For any regular programmer, the motivation while writing code is to reduce defects and avoid system from crashing. Such a motivation results in implementing defensive coding. Every software engineer has to agree with debugging concept. Debugging is most difficult part of software development cycle (SDLC). It is also observed that the defects which are easy to produce are of the least concern to the developer. In fact, the criticality of the defect is directly proportional to the frequency of its occurrence, rather than the actual flow that the defect breaks. My observation teaches me the most of the time these “rarely producible defects” are due to defensive coding.

Here’s an example:

 // Finding User from list of users where username is matched with given username.
(Username is unique key for user in system)

// Defensive coding

User oUser = UserList.Where(UserObj => UserObj.Username == <givenUsername>).FirstOrDefault();

// Fail Fast Coding

User oUser = UserList.Where(UserObj => UserObj.Username == <givenUsername>).SingleOrDefault();

Above code snippet is good example for defensive coding.

FirstOrDefault returns a first item of potentially multiple (or default if none exists).”

SingleOrDefault assumes that there is a single item and returns it (or default if none exists). Multiple items are a violation of contract, an exception is thrown.”

Here there is no possibility of getting more than one user with provided username and if it consists multiple users with same names, then system will eventually fail (Not instantly). Developers are aware of results, as outcome would be single user or null. But, developer prefers to forgive the system rather than failed results from the system. Tough there is a high chance of injecting one of that rarely producing defects.

And also, you might be wondering to prepare our system fragile. I would say “NO”, because this mantra makes our system more robust and amenable. Spartan always says “the more you sweat in training, the less you bleed in combat”, and the same applies here – the more defects found in testing, the lesser are produced during production.

Here’s another example:

// getting max length of username is fetching from config file.

// another example of defensive coding,

int iMaxLengthForUsername = Convert.ToInt32(Configuration.ConfigurationManager.AppSettings[“MaxLengthForUsername”]);

// Fail Fast Coding

Try

{

int iMaxLengthForUsername = (int)Configuration.ConfigurationManager.AppSettings[“MaxLengthForUsername”];

}

Catch(Exception ex)

{

Throw new exception(“MaxLengthForUsername parameter is not configured properly”);

}

You can notice the difference of Fail Fast approach which is mentioned in the above code snippet, that developers won’t assume that the conversation would correctly execute. Nonetheless, the system works more fragile and hence to be sure of successful execution and conversation the latter approach is undertaken.

This approach hasn’t come up overnight. The learning in the aforementioned two examples has come after letting the system fail for the first time, so as to conclude on a better and more stable approach later. Hence, I would prefer to fail fast and fail visibly.

Benefits of Fail Fast approach is, you will fail instantly and find the exact problem in your system.
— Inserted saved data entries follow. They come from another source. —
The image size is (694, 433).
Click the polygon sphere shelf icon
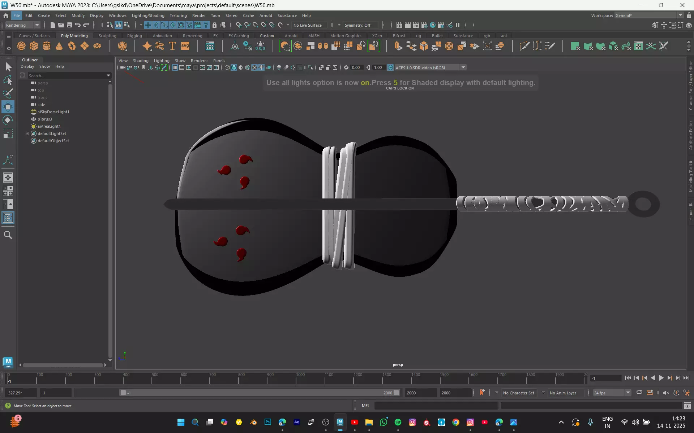(21, 46)
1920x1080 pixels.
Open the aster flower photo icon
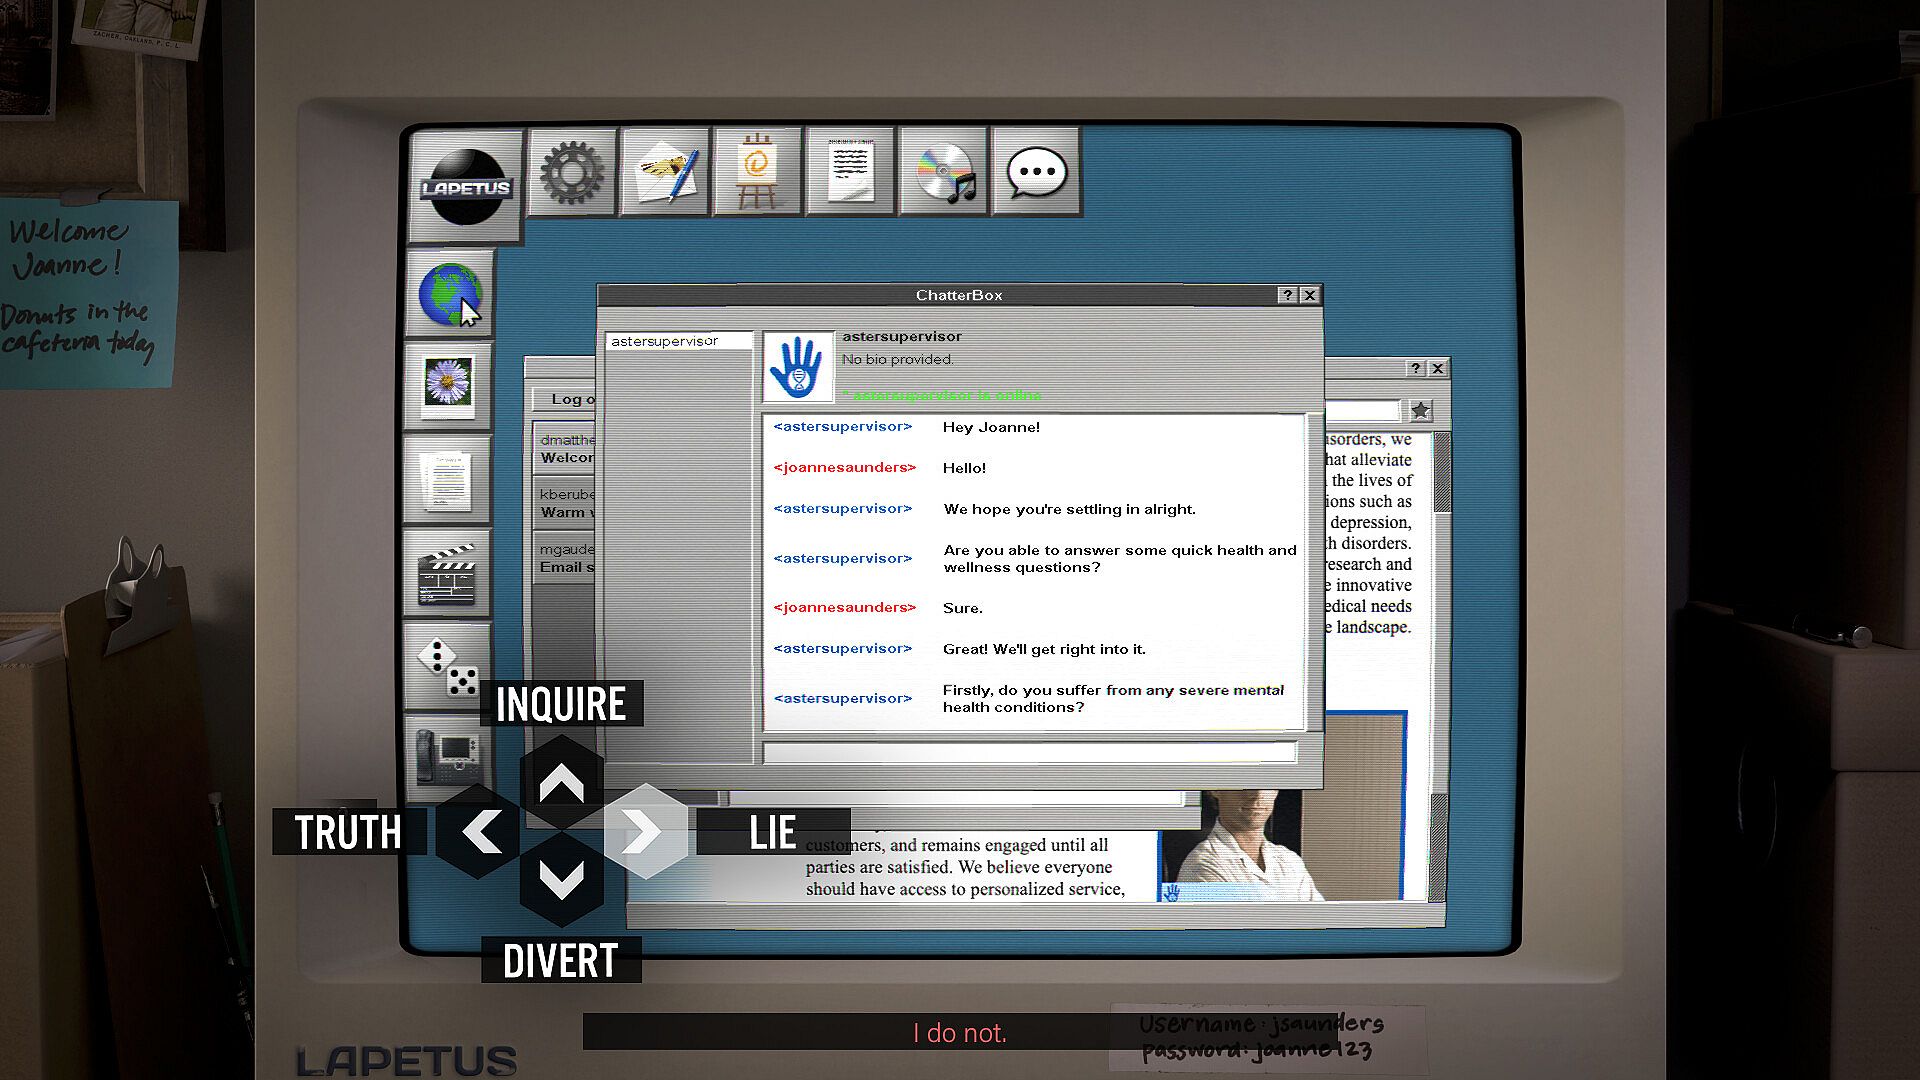448,384
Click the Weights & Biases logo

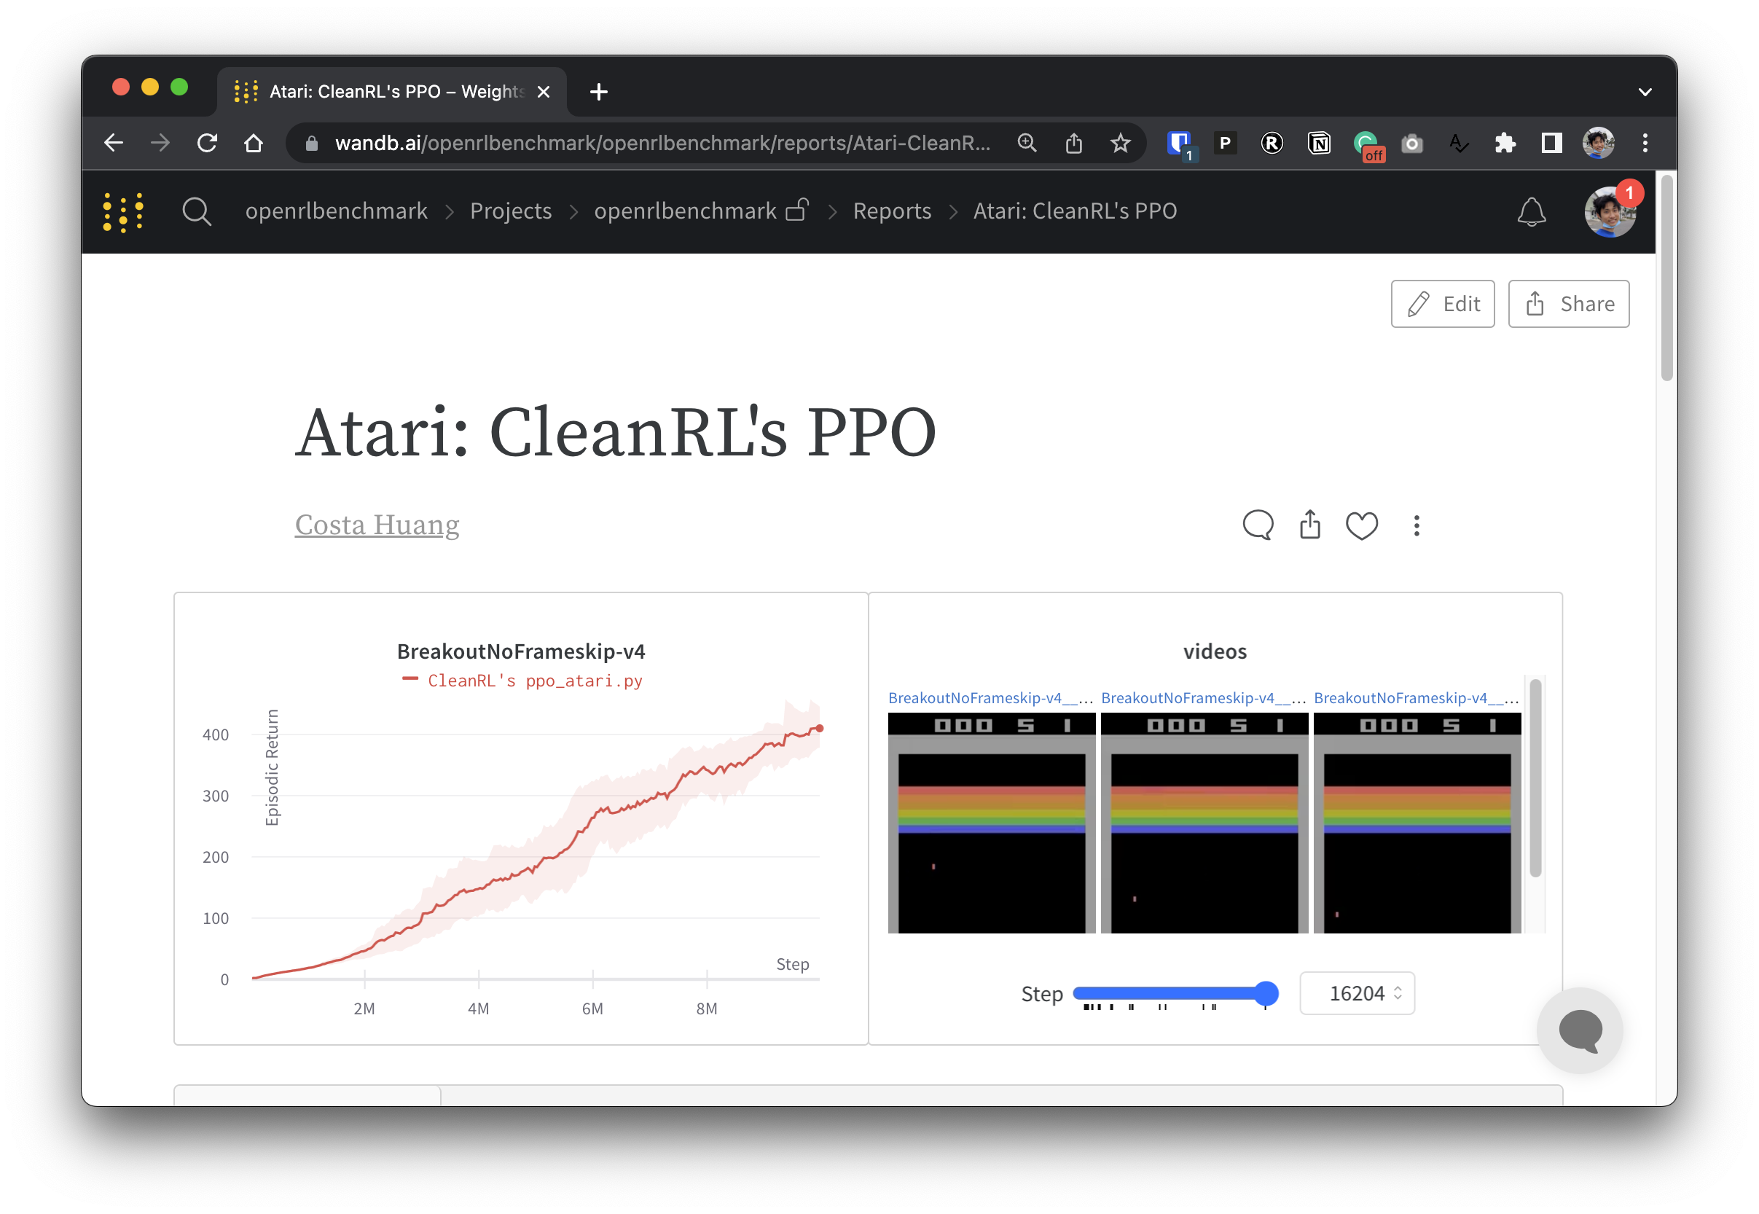click(x=123, y=211)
There will be exceptions for some really nagging defects, but for some incidents such as the following the fail fast approach will be most helpful:

  • Getting/Setting Configuration parameters
  • Fetching data from database (most of time I see data access layer is always in try/catch so if connection goes down it always returns null, and I don’t know what actually happened – avoid this)
  • Your business rules are clear (for e.g. one username will be mapped to single unique user, never multiple)

Henceforth, experiment the Fail Fast Approach and share your comments.